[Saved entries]

+ + + + + + +

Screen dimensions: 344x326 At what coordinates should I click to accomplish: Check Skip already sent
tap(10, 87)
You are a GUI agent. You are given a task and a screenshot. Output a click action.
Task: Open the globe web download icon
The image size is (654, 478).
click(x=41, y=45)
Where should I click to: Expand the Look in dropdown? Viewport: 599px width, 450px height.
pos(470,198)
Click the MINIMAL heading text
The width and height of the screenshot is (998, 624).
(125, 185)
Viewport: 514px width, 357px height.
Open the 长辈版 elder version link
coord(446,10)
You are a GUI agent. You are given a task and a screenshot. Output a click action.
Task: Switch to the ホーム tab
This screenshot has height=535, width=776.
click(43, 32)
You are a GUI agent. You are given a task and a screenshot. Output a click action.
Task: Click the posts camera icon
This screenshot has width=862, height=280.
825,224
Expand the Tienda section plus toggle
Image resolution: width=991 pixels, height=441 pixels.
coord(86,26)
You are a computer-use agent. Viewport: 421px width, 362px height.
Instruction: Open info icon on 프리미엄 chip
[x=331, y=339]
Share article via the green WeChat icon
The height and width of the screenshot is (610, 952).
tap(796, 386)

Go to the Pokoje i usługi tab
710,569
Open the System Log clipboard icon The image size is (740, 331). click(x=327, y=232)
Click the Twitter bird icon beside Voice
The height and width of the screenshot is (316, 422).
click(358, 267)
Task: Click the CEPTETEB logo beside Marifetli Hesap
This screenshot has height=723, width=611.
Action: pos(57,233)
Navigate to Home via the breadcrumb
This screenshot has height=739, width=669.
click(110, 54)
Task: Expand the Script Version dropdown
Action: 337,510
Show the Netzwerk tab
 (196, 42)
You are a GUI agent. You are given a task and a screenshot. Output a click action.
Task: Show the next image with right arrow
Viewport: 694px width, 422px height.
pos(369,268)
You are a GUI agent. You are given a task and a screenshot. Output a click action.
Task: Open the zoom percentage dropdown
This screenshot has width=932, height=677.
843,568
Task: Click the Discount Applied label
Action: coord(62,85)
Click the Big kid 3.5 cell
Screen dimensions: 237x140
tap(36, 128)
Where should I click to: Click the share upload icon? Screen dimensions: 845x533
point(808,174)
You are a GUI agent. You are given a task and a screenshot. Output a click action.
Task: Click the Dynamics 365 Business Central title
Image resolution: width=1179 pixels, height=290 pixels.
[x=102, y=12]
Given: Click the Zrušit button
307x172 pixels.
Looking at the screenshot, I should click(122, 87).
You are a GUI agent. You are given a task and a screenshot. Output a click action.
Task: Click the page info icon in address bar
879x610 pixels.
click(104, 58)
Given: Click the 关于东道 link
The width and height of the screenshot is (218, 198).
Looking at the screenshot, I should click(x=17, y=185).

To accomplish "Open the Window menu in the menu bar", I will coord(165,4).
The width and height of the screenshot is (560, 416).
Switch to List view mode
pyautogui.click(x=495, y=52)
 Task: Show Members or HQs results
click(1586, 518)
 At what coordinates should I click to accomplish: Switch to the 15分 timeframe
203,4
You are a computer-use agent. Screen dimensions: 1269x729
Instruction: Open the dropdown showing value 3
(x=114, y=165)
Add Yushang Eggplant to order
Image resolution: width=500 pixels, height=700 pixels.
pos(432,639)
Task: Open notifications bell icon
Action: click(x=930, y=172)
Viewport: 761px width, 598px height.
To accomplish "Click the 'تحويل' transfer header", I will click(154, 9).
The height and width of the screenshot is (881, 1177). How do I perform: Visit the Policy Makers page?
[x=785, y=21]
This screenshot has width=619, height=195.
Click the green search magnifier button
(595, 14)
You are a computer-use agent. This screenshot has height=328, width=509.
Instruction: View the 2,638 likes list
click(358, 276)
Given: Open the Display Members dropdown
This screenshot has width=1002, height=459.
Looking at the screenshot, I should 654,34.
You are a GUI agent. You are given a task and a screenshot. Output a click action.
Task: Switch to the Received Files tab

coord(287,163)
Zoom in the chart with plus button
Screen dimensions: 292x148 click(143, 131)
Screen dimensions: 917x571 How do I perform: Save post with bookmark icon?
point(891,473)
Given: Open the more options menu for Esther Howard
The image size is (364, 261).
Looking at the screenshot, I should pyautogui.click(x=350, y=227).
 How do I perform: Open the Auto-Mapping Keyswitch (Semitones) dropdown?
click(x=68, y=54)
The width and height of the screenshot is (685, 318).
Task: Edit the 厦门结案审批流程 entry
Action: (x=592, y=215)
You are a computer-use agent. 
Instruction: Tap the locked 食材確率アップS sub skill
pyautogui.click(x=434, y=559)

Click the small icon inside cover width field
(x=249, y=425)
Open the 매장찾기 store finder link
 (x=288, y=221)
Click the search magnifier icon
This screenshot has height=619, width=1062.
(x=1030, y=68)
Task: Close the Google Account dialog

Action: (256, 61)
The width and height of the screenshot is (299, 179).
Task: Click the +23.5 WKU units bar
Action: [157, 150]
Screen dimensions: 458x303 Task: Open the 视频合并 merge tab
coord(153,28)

+ + + + + + +

(Task item):
Output exactly the line containing "Task: Switch to the Received Files tab" together with every line after it, ending at the final line of the entries.

(Solution):
Task: Switch to the Received Files tab

coord(287,163)
Zoom in the chart with plus button
Screen dimensions: 292x148 click(143, 131)
Screen dimensions: 917x571 How do I perform: Save post with bookmark icon?
point(891,473)
Given: Open the more options menu for Esther Howard
The image size is (364, 261).
Looking at the screenshot, I should pyautogui.click(x=350, y=227).
 How do I perform: Open the Auto-Mapping Keyswitch (Semitones) dropdown?
click(x=68, y=54)
The width and height of the screenshot is (685, 318).
Task: Edit the 厦门结案审批流程 entry
Action: (x=592, y=215)
You are a computer-use agent. 
Instruction: Tap the locked 食材確率アップS sub skill
pyautogui.click(x=434, y=559)

Click the small icon inside cover width field
(x=249, y=425)
Open the 매장찾기 store finder link
 (x=288, y=221)
Click the search magnifier icon
This screenshot has height=619, width=1062.
(x=1030, y=68)
Task: Close the Google Account dialog

Action: (256, 61)
The width and height of the screenshot is (299, 179).
Task: Click the +23.5 WKU units bar
Action: [157, 150]
Screen dimensions: 458x303 Task: Open the 视频合并 merge tab
coord(153,28)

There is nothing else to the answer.